**EXERCISE:** Output the full set of records exactly.

**DATA FOR PROCESSING:**
<<<<
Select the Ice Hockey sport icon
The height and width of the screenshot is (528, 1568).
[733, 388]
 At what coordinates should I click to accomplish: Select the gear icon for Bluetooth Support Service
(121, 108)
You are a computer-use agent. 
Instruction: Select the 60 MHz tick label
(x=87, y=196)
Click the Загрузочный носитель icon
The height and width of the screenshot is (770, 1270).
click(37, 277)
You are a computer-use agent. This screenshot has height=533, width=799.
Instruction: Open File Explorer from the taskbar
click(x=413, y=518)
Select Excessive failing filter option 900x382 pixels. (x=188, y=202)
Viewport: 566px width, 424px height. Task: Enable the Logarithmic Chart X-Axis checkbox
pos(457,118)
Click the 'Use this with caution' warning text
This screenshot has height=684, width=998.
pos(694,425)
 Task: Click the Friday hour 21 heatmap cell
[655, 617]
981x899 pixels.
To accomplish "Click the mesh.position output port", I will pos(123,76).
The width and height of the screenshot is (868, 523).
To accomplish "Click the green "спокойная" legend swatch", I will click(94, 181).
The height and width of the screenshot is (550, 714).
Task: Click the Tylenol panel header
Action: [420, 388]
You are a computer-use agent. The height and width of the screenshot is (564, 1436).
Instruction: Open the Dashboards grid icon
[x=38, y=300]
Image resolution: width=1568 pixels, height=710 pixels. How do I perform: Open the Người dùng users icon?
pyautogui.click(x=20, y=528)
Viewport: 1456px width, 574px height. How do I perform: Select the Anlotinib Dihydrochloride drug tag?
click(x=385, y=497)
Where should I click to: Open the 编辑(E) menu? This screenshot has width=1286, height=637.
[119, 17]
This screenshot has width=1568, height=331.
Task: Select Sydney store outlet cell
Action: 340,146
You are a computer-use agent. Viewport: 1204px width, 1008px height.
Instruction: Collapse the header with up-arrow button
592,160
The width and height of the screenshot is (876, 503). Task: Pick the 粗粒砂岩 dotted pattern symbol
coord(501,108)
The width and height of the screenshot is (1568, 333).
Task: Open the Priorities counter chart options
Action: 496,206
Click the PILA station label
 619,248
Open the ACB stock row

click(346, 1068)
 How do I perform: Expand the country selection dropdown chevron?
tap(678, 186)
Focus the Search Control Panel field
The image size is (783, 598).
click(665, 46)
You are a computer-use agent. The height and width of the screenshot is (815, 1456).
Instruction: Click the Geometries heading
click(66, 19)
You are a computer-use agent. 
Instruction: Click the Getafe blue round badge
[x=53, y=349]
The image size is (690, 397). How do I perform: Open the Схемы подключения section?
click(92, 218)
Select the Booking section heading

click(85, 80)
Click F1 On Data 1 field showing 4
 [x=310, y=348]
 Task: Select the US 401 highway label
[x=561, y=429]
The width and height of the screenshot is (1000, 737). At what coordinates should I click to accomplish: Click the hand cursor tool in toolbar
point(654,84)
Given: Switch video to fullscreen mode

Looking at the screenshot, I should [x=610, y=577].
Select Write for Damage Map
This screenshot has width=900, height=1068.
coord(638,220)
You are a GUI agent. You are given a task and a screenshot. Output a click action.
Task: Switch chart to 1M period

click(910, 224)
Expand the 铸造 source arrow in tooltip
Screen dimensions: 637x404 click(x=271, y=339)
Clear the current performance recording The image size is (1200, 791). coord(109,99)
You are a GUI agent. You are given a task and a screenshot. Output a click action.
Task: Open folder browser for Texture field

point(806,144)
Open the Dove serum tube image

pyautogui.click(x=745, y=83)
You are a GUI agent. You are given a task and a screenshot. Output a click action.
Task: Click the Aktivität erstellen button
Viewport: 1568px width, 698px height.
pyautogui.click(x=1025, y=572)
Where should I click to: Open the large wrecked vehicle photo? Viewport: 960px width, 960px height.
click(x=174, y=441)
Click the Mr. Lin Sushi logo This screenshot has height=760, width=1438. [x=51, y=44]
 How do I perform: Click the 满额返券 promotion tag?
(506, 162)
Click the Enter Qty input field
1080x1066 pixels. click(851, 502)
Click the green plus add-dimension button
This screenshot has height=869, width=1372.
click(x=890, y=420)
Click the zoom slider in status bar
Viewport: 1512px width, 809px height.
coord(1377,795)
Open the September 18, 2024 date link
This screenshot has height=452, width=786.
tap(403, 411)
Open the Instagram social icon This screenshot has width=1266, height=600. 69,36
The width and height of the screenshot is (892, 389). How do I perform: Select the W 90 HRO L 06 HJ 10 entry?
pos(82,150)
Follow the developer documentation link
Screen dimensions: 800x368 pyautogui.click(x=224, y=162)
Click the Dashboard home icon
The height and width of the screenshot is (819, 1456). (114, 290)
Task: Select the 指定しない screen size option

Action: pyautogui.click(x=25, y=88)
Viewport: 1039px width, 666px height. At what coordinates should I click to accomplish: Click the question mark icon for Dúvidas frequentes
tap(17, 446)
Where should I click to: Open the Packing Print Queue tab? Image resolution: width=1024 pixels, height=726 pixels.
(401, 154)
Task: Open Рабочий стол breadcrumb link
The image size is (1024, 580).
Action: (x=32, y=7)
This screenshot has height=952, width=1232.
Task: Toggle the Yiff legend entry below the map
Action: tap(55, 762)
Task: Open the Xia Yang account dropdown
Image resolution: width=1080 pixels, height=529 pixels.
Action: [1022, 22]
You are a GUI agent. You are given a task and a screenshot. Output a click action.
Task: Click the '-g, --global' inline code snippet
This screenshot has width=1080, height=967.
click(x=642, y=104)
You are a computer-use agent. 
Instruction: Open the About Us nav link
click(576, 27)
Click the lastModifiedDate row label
>>>>
**FINISHED EXERCISE:**
Select the Ice Hockey sport icon
The height and width of the screenshot is (528, 1568).
[733, 388]
 At what coordinates should I click to accomplish: Select the gear icon for Bluetooth Support Service
(121, 108)
You are a computer-use agent. 
Instruction: Select the 60 MHz tick label
(x=87, y=196)
Click the Загрузочный носитель icon
The height and width of the screenshot is (770, 1270).
click(37, 277)
You are a computer-use agent. This screenshot has height=533, width=799.
Instruction: Open File Explorer from the taskbar
click(x=413, y=518)
Select Excessive failing filter option 900x382 pixels. (x=188, y=202)
Viewport: 566px width, 424px height. Task: Enable the Logarithmic Chart X-Axis checkbox
pos(457,118)
Click the 'Use this with caution' warning text
This screenshot has height=684, width=998.
pos(694,425)
 Task: Click the Friday hour 21 heatmap cell
[655, 617]
981x899 pixels.
To accomplish "Click the mesh.position output port", I will pos(123,76).
The width and height of the screenshot is (868, 523).
To accomplish "Click the green "спокойная" legend swatch", I will click(94, 181).
The height and width of the screenshot is (550, 714).
Task: Click the Tylenol panel header
Action: [420, 388]
You are a computer-use agent. The height and width of the screenshot is (564, 1436).
Instruction: Open the Dashboards grid icon
[x=38, y=300]
Image resolution: width=1568 pixels, height=710 pixels. How do I perform: Open the Người dùng users icon?
pyautogui.click(x=20, y=528)
Viewport: 1456px width, 574px height. How do I perform: Select the Anlotinib Dihydrochloride drug tag?
click(x=385, y=497)
Where should I click to: Open the 编辑(E) menu? This screenshot has width=1286, height=637.
[119, 17]
This screenshot has width=1568, height=331.
Task: Select Sydney store outlet cell
Action: 340,146
You are a computer-use agent. Viewport: 1204px width, 1008px height.
Instruction: Collapse the header with up-arrow button
592,160
The width and height of the screenshot is (876, 503). Task: Pick the 粗粒砂岩 dotted pattern symbol
coord(501,108)
The width and height of the screenshot is (1568, 333).
Task: Open the Priorities counter chart options
Action: 496,206
Click the PILA station label
 619,248
Open the ACB stock row

click(346, 1068)
 How do I perform: Expand the country selection dropdown chevron?
tap(678, 186)
Focus the Search Control Panel field
The image size is (783, 598).
click(665, 46)
You are a computer-use agent. The height and width of the screenshot is (815, 1456).
Instruction: Click the Geometries heading
click(66, 19)
You are a computer-use agent. 
Instruction: Click the Getafe blue round badge
[x=53, y=349]
The image size is (690, 397). How do I perform: Open the Схемы подключения section?
click(92, 218)
Select the Booking section heading

click(85, 80)
Click F1 On Data 1 field showing 4
 [x=310, y=348]
 Task: Select the US 401 highway label
[x=561, y=429]
The width and height of the screenshot is (1000, 737). At what coordinates should I click to accomplish: Click the hand cursor tool in toolbar
point(654,84)
Given: Switch video to fullscreen mode

Looking at the screenshot, I should [x=610, y=577].
Select Write for Damage Map
This screenshot has width=900, height=1068.
coord(638,220)
You are a GUI agent. You are given a task and a screenshot. Output a click action.
Task: Switch chart to 1M period

click(910, 224)
Expand the 铸造 source arrow in tooltip
Screen dimensions: 637x404 click(x=271, y=339)
Clear the current performance recording The image size is (1200, 791). coord(109,99)
You are a GUI agent. You are given a task and a screenshot. Output a click action.
Task: Open folder browser for Texture field

point(806,144)
Open the Dove serum tube image

pyautogui.click(x=745, y=83)
You are a GUI agent. You are given a task and a screenshot. Output a click action.
Task: Click the Aktivität erstellen button
Viewport: 1568px width, 698px height.
pyautogui.click(x=1025, y=572)
Where should I click to: Open the large wrecked vehicle photo? Viewport: 960px width, 960px height.
click(x=174, y=441)
Click the Mr. Lin Sushi logo This screenshot has height=760, width=1438. [x=51, y=44]
 How do I perform: Click the 满额返券 promotion tag?
(506, 162)
Click the Enter Qty input field
1080x1066 pixels. click(851, 502)
Click the green plus add-dimension button
This screenshot has height=869, width=1372.
click(x=890, y=420)
Click the zoom slider in status bar
Viewport: 1512px width, 809px height.
coord(1377,795)
Open the September 18, 2024 date link
This screenshot has height=452, width=786.
tap(403, 411)
Open the Instagram social icon This screenshot has width=1266, height=600. 69,36
The width and height of the screenshot is (892, 389). How do I perform: Select the W 90 HRO L 06 HJ 10 entry?
pos(82,150)
Follow the developer documentation link
Screen dimensions: 800x368 pyautogui.click(x=224, y=162)
Click the Dashboard home icon
The height and width of the screenshot is (819, 1456). (114, 290)
Task: Select the 指定しない screen size option

Action: pyautogui.click(x=25, y=88)
Viewport: 1039px width, 666px height. At what coordinates should I click to accomplish: Click the question mark icon for Dúvidas frequentes
tap(17, 446)
Where should I click to: Open the Packing Print Queue tab? Image resolution: width=1024 pixels, height=726 pixels.
(401, 154)
Task: Open Рабочий стол breadcrumb link
The image size is (1024, 580).
Action: (x=32, y=7)
This screenshot has height=952, width=1232.
Task: Toggle the Yiff legend entry below the map
Action: tap(55, 762)
Task: Open the Xia Yang account dropdown
Image resolution: width=1080 pixels, height=529 pixels.
Action: [1022, 22]
You are a GUI agent. You are given a task and a screenshot. Output a click action.
Task: Click the '-g, --global' inline code snippet
This screenshot has width=1080, height=967.
click(x=642, y=104)
You are a computer-use agent. 
Instruction: Open the About Us nav link
click(576, 27)
Click the lastModifiedDate row label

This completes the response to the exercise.